The Indian government threw its weight behind the reports. An Indian foreign ministry statement described a telephone call Mr Mukherjee made to Mr Qureshi in terms that could be seen as terse. Mr Mukherjee conveyed “the hope that the Government of Pakistan will take immediate action with regard to the terrorist attacks on Mumbai”.
“The Government of Pakistan has said that it wants a leap forward in our bilateral relations, (but) outrages like the attack on our Embassy in Kabul and now the attack on Mumbai are intended to make this impossible,” the statement quoted Mr Mukherjee as saying.
There was a glimpse of conciliation though. “The groups responsible and their supporters are, therefore, also acting against the direct interests of the Government of Pakistan.” But the bottom line was that India expected “Pakistan to honour its solemn commitments not to permit the use of its territory for terrorism against India”.
Dr Singh received a call from President Asif Ali Zardari, who assured him that Islamabad “will cooperate with India in exposing and apprehending the culprits and masterminds behind” the attacks in Mumbai.
Earlier India’s national security adviser M.K. Narayanan claimed a Lashkar-i-Tayyaba hand, which he said took the link right up to Al Qaeda.
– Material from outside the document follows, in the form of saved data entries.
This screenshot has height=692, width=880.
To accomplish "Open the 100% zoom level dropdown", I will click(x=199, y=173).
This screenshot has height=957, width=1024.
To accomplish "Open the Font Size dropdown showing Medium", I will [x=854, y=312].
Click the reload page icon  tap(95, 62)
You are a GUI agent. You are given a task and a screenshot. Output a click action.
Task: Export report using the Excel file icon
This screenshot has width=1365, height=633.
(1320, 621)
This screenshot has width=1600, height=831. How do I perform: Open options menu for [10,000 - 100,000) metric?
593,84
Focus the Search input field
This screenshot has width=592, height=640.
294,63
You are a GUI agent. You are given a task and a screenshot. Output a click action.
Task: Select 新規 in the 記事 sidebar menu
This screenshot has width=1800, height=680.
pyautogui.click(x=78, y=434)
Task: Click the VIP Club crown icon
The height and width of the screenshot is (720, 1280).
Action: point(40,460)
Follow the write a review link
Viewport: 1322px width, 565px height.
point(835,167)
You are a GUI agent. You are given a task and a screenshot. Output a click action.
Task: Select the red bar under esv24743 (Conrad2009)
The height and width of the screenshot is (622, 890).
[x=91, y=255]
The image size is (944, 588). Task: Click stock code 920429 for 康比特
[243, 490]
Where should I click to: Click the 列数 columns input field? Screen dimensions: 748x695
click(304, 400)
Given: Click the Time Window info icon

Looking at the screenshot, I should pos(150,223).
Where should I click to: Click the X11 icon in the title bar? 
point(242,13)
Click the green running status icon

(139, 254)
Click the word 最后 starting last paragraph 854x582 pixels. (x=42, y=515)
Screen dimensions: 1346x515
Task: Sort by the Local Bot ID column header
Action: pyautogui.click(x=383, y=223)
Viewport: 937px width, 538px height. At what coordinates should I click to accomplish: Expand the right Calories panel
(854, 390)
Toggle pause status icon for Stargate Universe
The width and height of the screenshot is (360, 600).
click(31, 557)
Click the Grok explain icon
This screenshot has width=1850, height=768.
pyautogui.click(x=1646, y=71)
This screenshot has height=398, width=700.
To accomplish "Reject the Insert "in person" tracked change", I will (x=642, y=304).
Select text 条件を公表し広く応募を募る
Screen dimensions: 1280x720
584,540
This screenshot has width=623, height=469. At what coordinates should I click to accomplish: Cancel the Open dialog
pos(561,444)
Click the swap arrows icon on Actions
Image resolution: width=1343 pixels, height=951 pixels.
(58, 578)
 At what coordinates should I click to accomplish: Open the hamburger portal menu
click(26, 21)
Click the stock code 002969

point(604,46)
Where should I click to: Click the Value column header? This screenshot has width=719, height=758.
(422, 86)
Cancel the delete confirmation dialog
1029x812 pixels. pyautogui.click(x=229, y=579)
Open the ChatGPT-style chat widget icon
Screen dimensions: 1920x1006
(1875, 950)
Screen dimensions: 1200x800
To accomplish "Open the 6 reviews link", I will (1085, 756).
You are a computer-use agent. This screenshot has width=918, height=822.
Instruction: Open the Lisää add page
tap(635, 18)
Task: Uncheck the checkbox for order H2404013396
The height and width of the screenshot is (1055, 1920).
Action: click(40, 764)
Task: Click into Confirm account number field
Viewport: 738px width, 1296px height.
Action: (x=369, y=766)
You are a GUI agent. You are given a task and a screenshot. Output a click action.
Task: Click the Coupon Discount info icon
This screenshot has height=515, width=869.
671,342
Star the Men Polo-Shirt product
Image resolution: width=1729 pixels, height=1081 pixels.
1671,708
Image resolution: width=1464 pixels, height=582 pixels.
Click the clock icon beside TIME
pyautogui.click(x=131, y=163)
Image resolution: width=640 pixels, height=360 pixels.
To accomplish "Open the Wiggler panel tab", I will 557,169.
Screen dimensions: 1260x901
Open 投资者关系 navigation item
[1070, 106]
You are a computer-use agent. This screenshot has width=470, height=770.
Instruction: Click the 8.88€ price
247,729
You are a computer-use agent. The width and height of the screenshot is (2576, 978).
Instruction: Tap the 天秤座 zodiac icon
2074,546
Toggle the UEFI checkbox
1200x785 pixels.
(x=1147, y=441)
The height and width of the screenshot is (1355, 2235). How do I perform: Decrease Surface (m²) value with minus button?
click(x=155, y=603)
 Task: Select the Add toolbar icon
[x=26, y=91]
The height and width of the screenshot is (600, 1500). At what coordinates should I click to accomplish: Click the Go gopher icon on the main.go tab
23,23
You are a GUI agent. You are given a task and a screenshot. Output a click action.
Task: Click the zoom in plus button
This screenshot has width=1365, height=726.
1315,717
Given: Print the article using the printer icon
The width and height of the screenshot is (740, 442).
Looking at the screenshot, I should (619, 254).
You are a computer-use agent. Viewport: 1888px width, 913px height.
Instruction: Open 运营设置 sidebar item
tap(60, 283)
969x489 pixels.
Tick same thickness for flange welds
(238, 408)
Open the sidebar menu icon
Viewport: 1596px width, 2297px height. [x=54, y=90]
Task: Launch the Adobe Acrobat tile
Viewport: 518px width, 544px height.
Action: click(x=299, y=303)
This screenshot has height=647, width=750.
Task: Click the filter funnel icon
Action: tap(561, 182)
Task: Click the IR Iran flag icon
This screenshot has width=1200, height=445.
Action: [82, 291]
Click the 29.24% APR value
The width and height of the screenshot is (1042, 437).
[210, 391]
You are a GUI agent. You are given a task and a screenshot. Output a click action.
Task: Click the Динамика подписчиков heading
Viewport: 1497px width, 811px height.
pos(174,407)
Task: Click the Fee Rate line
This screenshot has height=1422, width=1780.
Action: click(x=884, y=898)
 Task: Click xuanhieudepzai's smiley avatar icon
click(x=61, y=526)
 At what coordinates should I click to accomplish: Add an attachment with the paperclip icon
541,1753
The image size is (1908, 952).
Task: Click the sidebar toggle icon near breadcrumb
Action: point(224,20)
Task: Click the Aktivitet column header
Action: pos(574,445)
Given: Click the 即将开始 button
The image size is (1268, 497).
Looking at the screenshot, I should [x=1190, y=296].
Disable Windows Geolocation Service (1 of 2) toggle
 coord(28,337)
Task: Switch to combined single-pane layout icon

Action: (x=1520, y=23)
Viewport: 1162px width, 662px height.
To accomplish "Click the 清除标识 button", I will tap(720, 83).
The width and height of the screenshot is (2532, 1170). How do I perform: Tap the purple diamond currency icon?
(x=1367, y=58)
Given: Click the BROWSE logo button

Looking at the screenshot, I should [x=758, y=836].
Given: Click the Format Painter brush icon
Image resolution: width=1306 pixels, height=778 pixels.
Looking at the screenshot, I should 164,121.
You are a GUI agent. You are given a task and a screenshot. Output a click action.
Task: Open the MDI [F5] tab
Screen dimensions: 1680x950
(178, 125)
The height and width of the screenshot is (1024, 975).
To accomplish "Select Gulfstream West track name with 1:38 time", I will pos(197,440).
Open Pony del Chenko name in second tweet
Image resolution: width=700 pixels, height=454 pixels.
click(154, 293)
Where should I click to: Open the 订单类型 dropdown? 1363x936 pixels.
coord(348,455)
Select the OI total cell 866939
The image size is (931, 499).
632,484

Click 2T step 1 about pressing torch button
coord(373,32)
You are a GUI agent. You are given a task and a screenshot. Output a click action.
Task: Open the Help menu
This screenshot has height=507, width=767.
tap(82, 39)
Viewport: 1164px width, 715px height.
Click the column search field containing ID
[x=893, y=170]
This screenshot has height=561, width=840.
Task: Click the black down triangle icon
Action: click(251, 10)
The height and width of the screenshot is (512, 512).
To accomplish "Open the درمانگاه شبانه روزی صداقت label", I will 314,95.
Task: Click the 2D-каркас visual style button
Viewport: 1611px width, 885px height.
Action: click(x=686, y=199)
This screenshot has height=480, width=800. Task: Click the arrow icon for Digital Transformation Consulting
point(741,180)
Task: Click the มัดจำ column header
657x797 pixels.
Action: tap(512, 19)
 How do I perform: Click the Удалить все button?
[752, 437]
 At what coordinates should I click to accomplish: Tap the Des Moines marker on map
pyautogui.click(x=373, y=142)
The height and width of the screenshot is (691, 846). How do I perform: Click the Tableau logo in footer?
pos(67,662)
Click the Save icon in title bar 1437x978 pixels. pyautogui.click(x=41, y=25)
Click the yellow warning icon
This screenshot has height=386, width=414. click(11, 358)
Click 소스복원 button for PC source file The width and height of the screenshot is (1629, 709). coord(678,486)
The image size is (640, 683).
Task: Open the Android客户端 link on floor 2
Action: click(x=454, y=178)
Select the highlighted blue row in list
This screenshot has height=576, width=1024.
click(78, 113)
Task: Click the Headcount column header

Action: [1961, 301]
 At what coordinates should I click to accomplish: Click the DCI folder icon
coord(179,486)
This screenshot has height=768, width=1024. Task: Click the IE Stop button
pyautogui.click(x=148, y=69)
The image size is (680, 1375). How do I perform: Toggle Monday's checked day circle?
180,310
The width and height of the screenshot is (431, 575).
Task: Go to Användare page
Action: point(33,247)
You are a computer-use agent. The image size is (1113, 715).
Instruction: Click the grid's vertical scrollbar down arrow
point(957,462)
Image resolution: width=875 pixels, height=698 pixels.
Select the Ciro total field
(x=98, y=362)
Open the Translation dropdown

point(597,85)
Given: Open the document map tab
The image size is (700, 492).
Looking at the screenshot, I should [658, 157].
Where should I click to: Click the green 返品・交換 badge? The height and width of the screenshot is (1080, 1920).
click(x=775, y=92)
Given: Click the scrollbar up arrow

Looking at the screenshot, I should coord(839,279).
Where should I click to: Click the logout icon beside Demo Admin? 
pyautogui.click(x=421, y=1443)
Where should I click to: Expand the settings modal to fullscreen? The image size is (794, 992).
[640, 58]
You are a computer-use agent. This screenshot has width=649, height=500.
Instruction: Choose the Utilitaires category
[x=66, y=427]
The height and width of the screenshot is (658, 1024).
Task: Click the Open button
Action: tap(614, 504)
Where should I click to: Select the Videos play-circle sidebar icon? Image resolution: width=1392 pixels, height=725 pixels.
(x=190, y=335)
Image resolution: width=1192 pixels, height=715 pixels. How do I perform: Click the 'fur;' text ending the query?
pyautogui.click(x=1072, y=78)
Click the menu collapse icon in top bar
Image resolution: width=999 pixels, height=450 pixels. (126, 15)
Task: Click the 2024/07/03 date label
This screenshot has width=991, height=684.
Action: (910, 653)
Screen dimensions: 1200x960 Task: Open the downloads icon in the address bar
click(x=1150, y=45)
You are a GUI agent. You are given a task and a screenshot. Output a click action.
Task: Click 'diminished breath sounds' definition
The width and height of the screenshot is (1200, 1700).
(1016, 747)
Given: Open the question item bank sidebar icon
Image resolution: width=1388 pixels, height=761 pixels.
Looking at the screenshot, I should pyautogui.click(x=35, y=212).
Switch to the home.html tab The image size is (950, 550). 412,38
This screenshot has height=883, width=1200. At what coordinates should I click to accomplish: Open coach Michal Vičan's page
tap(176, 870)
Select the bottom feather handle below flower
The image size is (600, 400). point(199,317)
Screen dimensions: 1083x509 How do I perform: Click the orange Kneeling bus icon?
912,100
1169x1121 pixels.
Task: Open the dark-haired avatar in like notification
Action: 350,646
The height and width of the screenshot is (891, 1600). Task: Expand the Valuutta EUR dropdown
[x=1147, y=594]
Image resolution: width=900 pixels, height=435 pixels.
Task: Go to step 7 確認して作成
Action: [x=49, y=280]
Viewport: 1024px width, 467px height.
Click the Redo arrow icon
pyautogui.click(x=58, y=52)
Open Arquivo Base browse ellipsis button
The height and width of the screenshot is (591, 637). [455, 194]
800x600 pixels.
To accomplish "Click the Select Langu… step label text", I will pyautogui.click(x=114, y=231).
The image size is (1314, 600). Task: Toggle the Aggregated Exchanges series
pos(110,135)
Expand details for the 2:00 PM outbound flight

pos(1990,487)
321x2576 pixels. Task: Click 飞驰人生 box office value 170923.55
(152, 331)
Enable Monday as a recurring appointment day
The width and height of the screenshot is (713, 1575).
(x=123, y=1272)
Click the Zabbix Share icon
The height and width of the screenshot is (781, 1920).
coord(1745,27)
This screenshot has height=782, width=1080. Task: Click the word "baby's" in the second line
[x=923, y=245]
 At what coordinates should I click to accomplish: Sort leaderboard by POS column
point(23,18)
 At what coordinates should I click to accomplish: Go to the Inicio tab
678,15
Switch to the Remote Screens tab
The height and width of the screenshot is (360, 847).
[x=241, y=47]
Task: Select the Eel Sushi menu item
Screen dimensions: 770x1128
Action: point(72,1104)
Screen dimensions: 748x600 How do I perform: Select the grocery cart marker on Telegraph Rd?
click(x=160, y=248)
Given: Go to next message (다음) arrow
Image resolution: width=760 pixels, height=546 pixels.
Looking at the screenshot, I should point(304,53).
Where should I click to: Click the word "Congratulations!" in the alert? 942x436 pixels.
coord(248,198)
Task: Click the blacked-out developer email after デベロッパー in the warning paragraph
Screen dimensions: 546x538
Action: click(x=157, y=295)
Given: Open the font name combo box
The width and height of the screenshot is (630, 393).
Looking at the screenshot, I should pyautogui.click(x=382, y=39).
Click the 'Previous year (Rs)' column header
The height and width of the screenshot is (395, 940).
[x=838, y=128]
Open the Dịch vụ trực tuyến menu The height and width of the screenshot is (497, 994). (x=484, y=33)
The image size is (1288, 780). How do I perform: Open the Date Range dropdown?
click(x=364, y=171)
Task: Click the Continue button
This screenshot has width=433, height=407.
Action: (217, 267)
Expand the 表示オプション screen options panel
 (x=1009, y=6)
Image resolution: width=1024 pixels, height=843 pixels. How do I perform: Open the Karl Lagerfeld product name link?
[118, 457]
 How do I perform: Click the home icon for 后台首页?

A key question, however, remained untended. If it was possible for the killers of Mumbai to have belonged to Pakistan, and who evidently harboured a specific hatred of Jews, Americans and Britons, as reports have suggested being the case, then was it not even more likely that the terrorists bore a greater grudge against President Asif Zardari’s policies for exactly the same reasons.
In his own way this was more or less the burden of Mr Qureshi’s fulminations in the meeting at the Indian Womens’ Press Club. “I have come here to build bridges. I am mourning with you,” he said. “I want to turn the tide from confrontation into cooperation.” Mr Qureshi recalled Pakistan’s woes with terrorism, saying he too had narrowly escaped assassination recently.
Yet neither the Indian establishment nor Pakistan appeared ready to address the mocking absurdity in the fact that Muslim extremists, whether originating in Pakistan or anywhere else, had chosen India to vent their anger with the West, even more tragically towards Jews.
Mr Qureshi did say that terrorism was a global phenomenon in which India and Pakistan were equal targets. But he did not say why this was so. The cold-blooded killing of the rabbi and his wife link the tragic events in Mumbai to the politics of the Middle East as much as they are rooted in the fanaticism breeding in our own region.